I run back, catching it on the fourth ring.

“Hey, Martinez,” I say, sitting on the unmade bed. I figured at some point I’d be crawling back into it today.

“Hi, Kali. Just wanted to give you an update.” Yep. I should’ve let it go to voice mail. He wouldn’t begin that way if they had found him. “We might be dealing with a copycat, or there’s more than one person we’re looking for.” My ears perk up. What the hell? How many sick bastards get off on burying women?

“Why do you say that?”

“The only similar thing between the two cases is that you guys look alike. Everything about the boxes are different. Hers, there wasn’t a chance of survival. The doctors say she only had minutes to live.”

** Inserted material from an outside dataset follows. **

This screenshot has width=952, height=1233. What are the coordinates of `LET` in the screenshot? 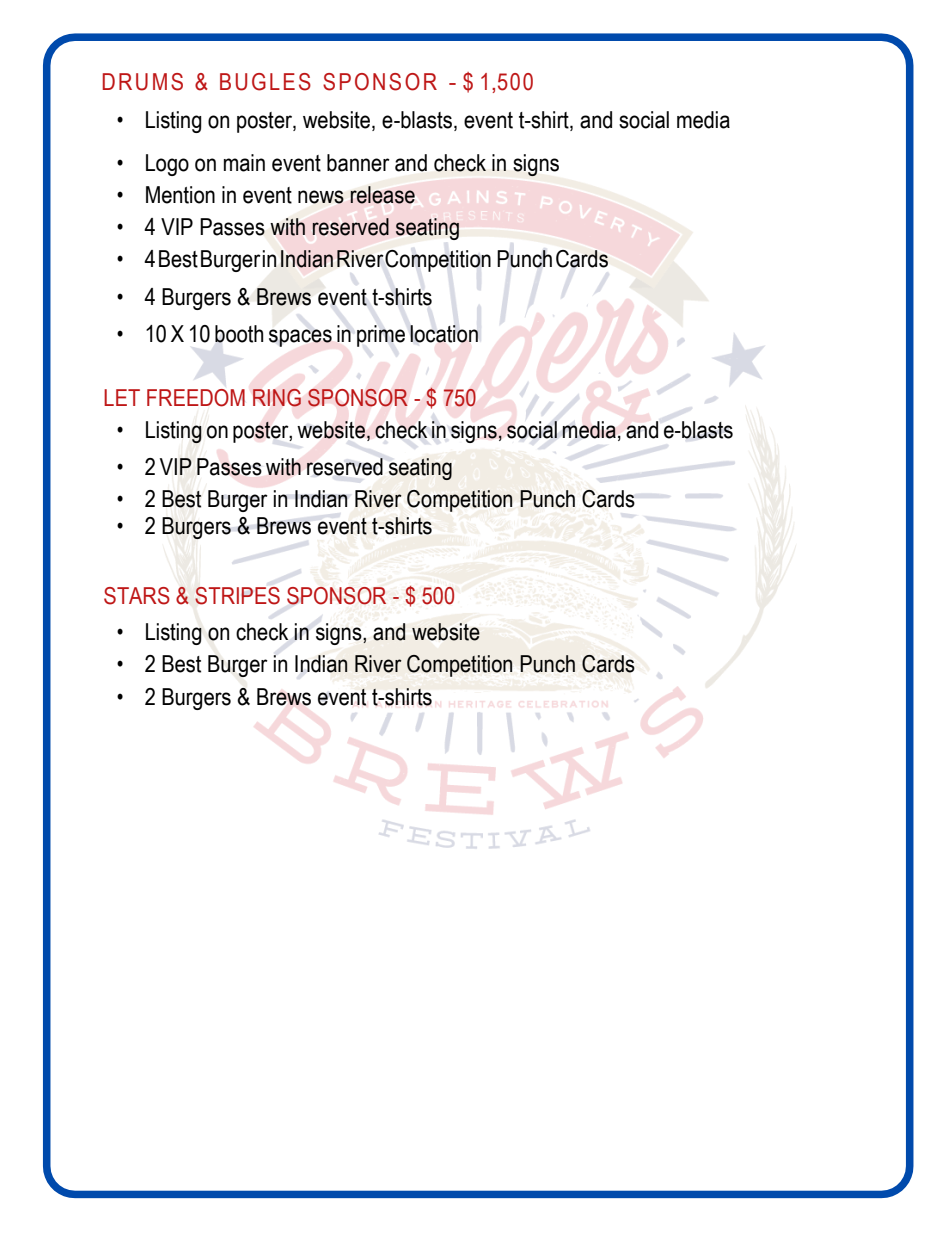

“How do you explain the note to me?”

He hums. “We’re not sure. Maybe they’re partners. Maybe perp B knows perp A?”

That doesn’t help the sharp pain in my chest. I force my thoughts not to put myself in her place because I know how those last moments of her life were spent. I barely hear the rest of what he has to say as I stare down at my scarred fingers.

“You okay, Kali?”

“Yeah,” I murmur, fisting my hand and pushing off the bed. I will not go there.

“Hang in there, Kali.”

It’s his typical response because there’s nothing else to say. He can’t give me what I want, so he tries to assure me each time, but his words mean less and less each time we talk. Just like the note I used carry. The words have faded, the paper has worn down.

I called Dr. Betty last night. She’s the only one who helps me to see that my life isn’t defined by what he did to me. Or Shanna Clark.

That defines him. He’s the monster.

Or, in recent news, they are the monsters.

It’s up to me to define my life.

And I’m doing a lousy job defining anything these days other than my neighbors’ schedules and marital affairs.

This morning, I woke up determined to live my life. I’m young, healthy, and alive. I’m fortunate enough that I can do anything.

And I’m going to live for Shanna.

I peer out my front window and blow out a breath. I’m done living through you.